▶ _What to produce_: Report each line of the records below that holds the word "увлажняющая".

▶ _Data extracted from a collection_:
━━━━━━━━━━━━━━━━━━━━━━━━━━━━━━
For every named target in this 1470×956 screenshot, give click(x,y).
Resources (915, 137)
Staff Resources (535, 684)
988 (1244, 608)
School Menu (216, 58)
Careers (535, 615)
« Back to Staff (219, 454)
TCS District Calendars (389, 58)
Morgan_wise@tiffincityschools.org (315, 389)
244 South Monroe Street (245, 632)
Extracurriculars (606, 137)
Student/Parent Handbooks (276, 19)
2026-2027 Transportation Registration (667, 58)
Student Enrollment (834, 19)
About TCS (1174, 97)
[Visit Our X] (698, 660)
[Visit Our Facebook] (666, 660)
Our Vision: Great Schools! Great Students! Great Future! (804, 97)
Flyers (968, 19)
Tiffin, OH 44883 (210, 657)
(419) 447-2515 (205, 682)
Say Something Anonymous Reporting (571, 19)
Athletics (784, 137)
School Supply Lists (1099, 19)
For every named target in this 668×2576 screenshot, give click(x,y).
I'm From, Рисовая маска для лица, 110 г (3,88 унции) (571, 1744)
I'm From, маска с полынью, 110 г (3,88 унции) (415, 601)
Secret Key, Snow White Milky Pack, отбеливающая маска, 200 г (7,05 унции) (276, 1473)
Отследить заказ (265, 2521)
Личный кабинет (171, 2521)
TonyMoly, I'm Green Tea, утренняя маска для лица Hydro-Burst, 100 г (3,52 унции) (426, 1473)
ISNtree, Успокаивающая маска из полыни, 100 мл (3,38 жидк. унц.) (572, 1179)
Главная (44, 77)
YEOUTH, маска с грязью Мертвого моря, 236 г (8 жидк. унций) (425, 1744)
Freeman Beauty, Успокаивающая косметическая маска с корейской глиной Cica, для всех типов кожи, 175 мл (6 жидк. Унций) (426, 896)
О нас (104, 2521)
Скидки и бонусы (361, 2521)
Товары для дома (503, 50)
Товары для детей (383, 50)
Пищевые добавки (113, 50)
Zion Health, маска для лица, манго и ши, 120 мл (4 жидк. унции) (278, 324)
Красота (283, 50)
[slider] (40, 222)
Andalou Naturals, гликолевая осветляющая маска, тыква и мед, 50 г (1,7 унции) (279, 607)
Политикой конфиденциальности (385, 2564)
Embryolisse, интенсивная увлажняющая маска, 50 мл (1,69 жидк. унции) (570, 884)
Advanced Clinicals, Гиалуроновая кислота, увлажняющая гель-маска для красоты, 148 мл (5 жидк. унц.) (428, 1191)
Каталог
━━━━━━━━━━━━━━━━━━━━━━━━━━━━━━
▶ _Your solution_:
Embryolisse, интенсивная увлажняющая маска, 50 мл (1,69 жидк. унции) (570, 884)
Advanced Clinicals, Гиалуроновая кислота, увлажняющая гель-маска для красоты, 148 мл (5 жидк. унц.) (428, 1191)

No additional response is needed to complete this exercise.